───── Textausschnitt ─────

Er habe aus Wut gehandelt, sagte der 16jährige, dem der brutale Mord an dem 7jährigen Nachbarsmädchen zur Last gelegt wird.

Unabhängig von seinen medial verbreiteten angeblichen Phantasien, eine Mitschülerin erwürgen zu wollen „weil sie so klein ist“ oder seinen jüngeren Bruder zu töten, was ich in meinem nächsten „Brief gegen Gewalt“ thematisieren werde, möchte ich meine Erfahrungen aus über 40 Jahren psycho- und sozialtherapeutischer Arbeit kund tun: Wir sprechen dabei von der „oralen“ „ungerichteten“ Wut des Säuglings (in den 18 Lebensmonaten ab Geburt) gegenüber dem „analen“ „zielgerichteten“ Zorn in den nächsten Lebensjahren, wenn die Muskulatur dazu stark genug geworden ist. Gerät jemand später in Rage, so fällt er oder sie seelisch in den sprachlosen Säuglingszustand zurück – daher müsste die Selbst- oder Fremdaufmerksamkeit genau auf diesen Sprach- (und Denk)verlust gerichtet werden.

───── Inhalt der Auflistung ─────

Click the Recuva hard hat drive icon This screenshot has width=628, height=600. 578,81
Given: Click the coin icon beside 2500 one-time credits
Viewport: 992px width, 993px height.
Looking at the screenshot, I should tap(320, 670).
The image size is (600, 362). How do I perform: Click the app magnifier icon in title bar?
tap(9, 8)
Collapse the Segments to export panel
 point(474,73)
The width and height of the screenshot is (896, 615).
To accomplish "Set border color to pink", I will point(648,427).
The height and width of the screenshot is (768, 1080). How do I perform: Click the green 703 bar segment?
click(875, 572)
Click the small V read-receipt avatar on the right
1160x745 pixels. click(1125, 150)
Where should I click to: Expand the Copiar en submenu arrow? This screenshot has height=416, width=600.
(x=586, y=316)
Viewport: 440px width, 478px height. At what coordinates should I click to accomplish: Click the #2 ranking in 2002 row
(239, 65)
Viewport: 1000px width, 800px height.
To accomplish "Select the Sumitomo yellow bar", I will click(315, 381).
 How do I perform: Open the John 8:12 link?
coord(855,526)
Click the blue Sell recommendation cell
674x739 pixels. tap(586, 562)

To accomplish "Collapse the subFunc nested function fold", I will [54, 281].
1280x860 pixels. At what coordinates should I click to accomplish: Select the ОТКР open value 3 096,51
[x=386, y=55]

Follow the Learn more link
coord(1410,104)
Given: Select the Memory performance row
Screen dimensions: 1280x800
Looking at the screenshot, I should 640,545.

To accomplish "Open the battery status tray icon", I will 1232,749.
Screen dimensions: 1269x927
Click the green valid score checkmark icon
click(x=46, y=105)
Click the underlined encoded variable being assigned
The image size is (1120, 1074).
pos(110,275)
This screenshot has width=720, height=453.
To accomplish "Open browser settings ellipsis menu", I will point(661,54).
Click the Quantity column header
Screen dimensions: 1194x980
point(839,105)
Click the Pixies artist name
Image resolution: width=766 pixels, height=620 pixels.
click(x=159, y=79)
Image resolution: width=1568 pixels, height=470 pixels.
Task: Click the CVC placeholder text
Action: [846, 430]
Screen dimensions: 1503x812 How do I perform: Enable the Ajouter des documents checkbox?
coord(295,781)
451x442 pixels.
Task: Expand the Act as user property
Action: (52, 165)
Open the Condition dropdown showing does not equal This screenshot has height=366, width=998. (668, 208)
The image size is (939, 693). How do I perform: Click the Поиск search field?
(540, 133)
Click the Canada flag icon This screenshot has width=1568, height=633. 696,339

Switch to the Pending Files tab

─────

• Aufgabe:
Entscheide für jede der folgenden Aussagen, ob sie mit dem Textausschnitt über Wut und Zorn übereinstimmt. Antworte jeweils mit Ja oder Nein und zitiere die entscheidenden Worte des Textausschnitts wörtlich.
1. Der 16jährige gab an, aus Wut gehandelt zu haben.
2. Die „orale“ Wut wird den ersten 18 Lebensmonaten zugeordnet.
3. Die angeblichen Phantasien des 16jährigen werden in diesem Textausschnitt ausführlich behandelt.
Die Auflistung ist eigenständiges Material und gehört nicht zum Textausschnitt.

• Lösung:
1. Ja: „Er habe aus Wut gehandelt, sagte der 16jährige“
2. Ja: „der „oralen“ „ungerichteten“ Wut des Säuglings (in den 18 Lebensmonaten ab Geburt)“
3. Nein: „was ich in meinem nächsten „Brief gegen Gewalt“ thematisieren werde“